United States District Court, E.D. California

June 30, 2015

BRENT ADLER, Plaintiff,
v.
F. GONZALEZ, et al., Defendants.

FINDINGS AND RECOMMENDATIONS TO DENY DEFENDANTS' MOTION FOR SUMMARY JUDGMENT (ECF No. 64) OBJECTIONS DUE WITHIN FOURTEEN (14) DAYS

MICHAEL J. SENG, Magistrate Judge.

Plaintiff is a former state prisoner who initiated this civil rights action pro se and in forma pauperis on November 17, 2011. (ECF No. 1.) Plaintiff since has been released from prison and obtained counsel. (ECF Nos. 36 & 51.) This action proceeds against Defendants on Plaintiff's First Amendment Free Exercise claim. (ECF Nos. 37, 38, 59, 62.)

On April 10, 2015, Defendants filed a motion for summary judgment. (ECF No. 64.) Plaintiff filed his opposition on June 13, 2015. (ECF No. 73.) Defendants did not file a reply.

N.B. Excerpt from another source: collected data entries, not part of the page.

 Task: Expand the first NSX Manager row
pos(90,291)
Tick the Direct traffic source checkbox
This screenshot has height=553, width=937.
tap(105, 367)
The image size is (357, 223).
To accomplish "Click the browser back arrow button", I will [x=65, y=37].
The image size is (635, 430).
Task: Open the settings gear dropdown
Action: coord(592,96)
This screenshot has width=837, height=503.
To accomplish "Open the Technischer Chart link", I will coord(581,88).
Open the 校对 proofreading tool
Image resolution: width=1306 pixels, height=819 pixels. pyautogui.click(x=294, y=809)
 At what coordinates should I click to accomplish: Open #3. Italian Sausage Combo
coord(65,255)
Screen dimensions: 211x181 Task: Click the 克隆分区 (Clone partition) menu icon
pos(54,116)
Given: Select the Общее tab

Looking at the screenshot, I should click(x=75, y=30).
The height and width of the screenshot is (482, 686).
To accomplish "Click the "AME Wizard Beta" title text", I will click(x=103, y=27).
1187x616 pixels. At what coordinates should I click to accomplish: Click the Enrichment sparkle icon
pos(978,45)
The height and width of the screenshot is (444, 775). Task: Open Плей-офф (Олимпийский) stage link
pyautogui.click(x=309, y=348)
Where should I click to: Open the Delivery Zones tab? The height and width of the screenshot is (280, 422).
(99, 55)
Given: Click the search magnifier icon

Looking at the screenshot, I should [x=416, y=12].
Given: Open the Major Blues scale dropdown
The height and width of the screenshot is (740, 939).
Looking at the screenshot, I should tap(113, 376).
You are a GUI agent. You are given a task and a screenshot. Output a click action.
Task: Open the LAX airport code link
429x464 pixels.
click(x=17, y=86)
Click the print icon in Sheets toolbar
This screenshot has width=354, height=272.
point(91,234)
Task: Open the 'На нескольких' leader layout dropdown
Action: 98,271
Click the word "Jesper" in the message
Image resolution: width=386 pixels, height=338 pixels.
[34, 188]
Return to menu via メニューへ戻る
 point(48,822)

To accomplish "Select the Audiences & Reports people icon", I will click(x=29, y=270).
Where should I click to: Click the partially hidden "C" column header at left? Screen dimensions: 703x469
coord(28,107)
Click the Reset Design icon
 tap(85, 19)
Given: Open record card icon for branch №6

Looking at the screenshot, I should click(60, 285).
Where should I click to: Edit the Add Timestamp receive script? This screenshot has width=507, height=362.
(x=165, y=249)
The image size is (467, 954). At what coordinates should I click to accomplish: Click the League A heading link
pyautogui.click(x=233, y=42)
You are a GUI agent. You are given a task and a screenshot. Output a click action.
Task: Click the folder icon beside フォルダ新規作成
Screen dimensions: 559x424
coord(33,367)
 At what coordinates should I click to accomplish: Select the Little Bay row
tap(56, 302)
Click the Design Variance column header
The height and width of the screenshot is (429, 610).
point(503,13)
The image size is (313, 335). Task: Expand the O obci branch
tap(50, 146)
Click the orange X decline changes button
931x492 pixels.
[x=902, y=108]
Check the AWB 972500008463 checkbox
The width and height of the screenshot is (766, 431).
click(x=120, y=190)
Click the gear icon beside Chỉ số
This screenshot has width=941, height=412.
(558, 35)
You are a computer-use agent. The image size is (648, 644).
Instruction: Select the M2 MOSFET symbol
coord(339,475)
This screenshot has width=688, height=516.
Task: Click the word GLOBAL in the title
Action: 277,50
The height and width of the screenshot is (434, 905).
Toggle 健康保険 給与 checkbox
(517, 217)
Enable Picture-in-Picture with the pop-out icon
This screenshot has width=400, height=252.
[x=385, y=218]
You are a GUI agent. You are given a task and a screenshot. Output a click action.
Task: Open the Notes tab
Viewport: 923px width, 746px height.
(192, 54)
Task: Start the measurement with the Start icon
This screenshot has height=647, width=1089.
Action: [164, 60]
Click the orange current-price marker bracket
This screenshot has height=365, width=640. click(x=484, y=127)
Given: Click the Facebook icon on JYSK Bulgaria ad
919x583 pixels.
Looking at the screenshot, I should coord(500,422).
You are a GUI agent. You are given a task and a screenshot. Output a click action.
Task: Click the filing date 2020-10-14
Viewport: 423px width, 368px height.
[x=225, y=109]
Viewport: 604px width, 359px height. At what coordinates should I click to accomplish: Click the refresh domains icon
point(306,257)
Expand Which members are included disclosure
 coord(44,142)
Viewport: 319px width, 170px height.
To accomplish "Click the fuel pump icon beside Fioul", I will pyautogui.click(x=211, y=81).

I. LEGAL STANDARD ” MOTION FOR SUMMARY JUDGMENT

Any party may move for summary judgment, and the Court shall grant summary judgment if the movant shows that there is no genuine dispute as to any material fact and the movant is entitled to judgment as a matter of law. Fed.R.Civ.P. 56(a); Wash. Mut. Inc. v. United States, 636 F.3d 1207, 1216 (9th Cir. 2011). Each party's position, whether it be that a fact is disputed or undisputed, must be supported by (1) citing to particular parts of materials in the record, including but not limited to depositions, documents, declarations, or discovery; or (2) showing that the materials cited do not establish the presence or absence of a genuine dispute or that the opposing party cannot produce admissible evidence to support the fact. Fed R. Civ. P. 56(c)(1). The Court may consider other materials in the record not cited to by the parties, but it is not required to do so. Fed.R.Civ.P. 56(c)(3); Carmen v. San Francisco Unified Sch. Dist., 237 F.3d 1026, 1031 (9th Cir. 2001).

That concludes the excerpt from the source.